>> Begin Given records

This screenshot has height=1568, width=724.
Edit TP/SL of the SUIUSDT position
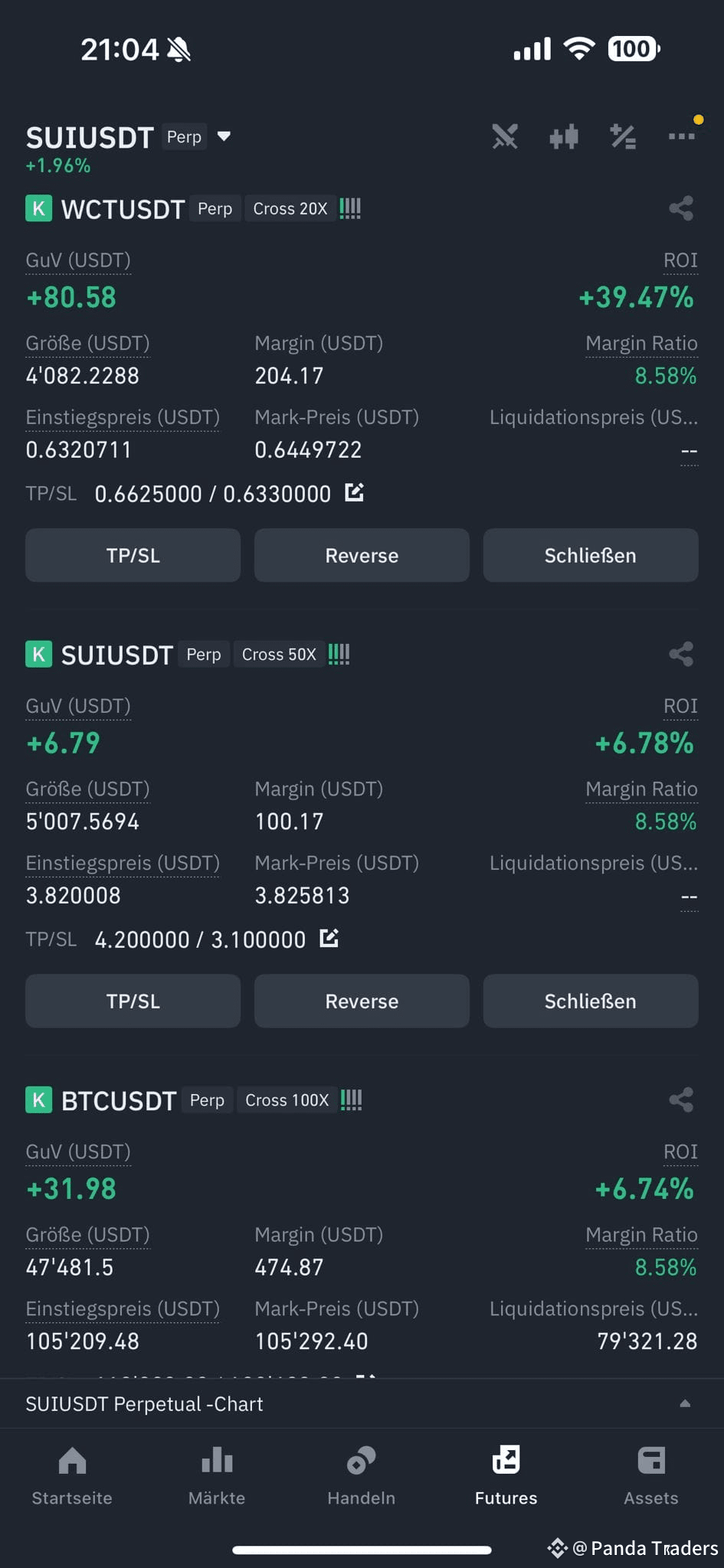click(329, 938)
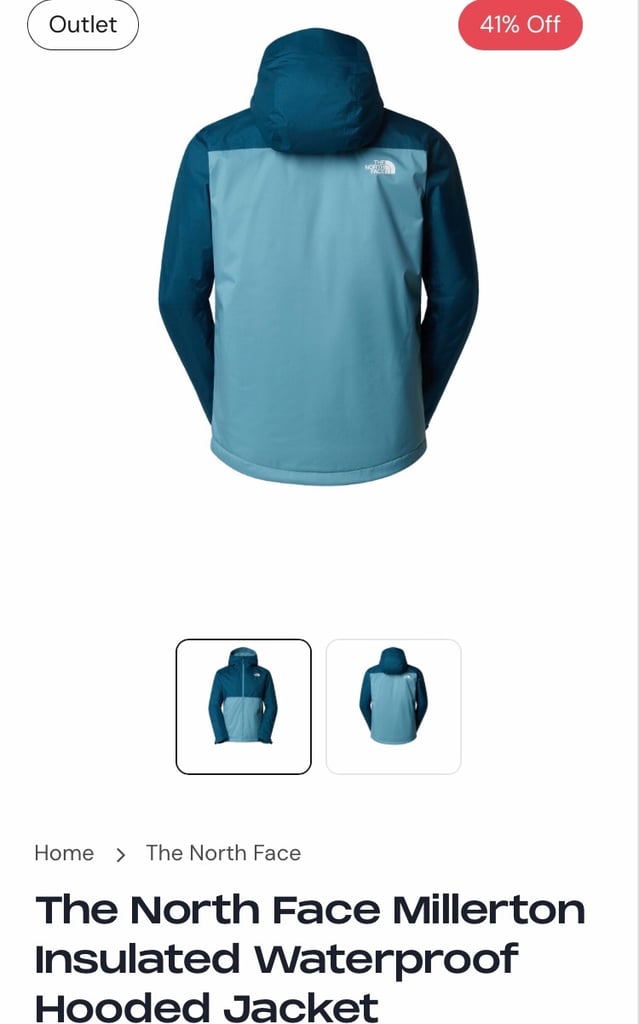Select the front view jacket thumbnail
Viewport: 639px width, 1024px height.
243,707
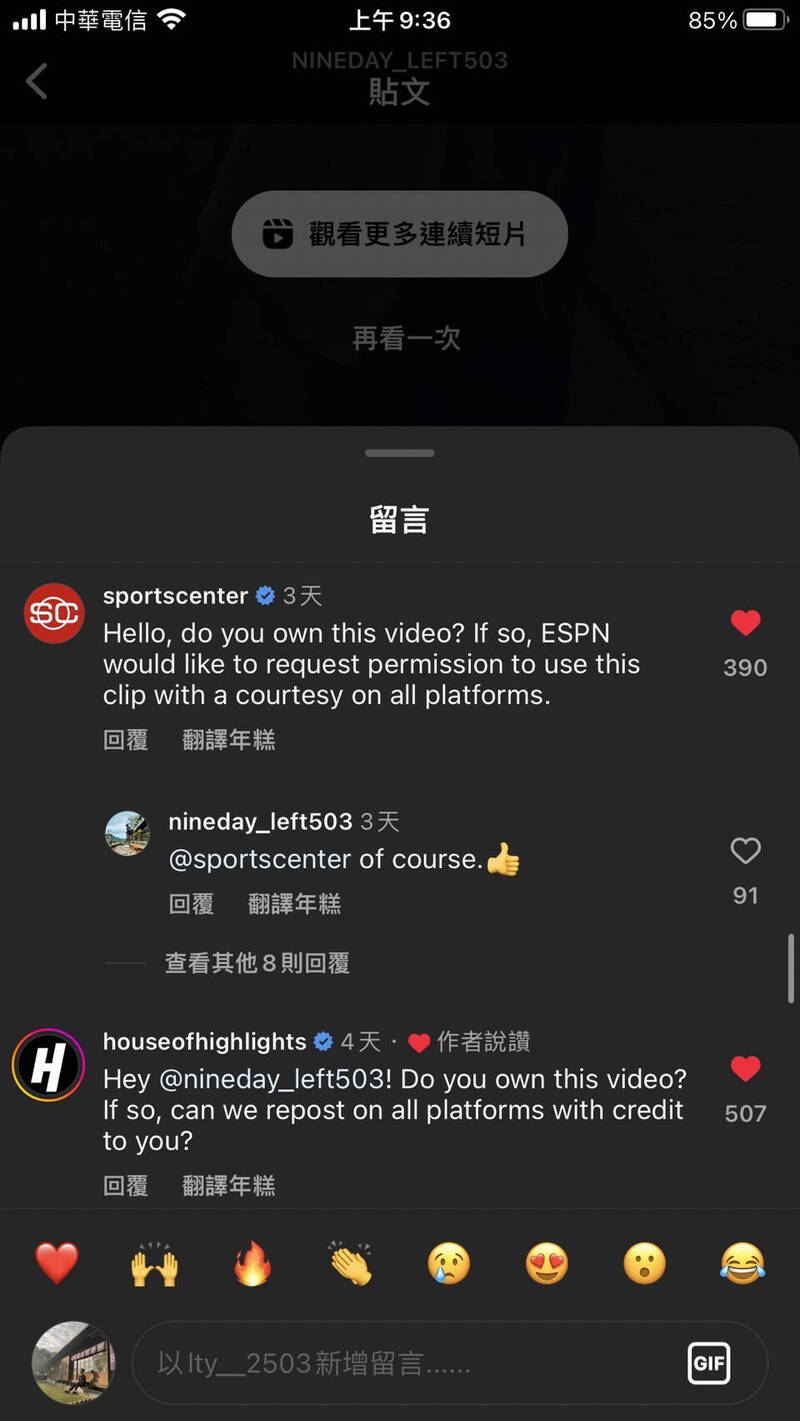The width and height of the screenshot is (800, 1421).
Task: Insert the red heart emoji
Action: coord(57,1264)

>> End Given records

Please turn all of the entries above into a Markdown table with the columns "Row" and "Line," giving each line its own numbered row and skipping blank lines. Leave the pictures out of the answer.

Correct response:
| Row | Line |
|---|---|
| 1 | This screenshot has height=1568, width=724. |
| 2 | Edit TP/SL of the SUIUSDT position |
| 3 | click(329, 938) |
| 4 | Select the front view jacket thumbnail |
| 5 | Viewport: 639px width, 1024px height. |
| 6 | 243,707 |
| 7 | The width and height of the screenshot is (800, 1421). |
| 8 | Task: Insert the red heart emoji |
| 9 | Action: coord(57,1264) |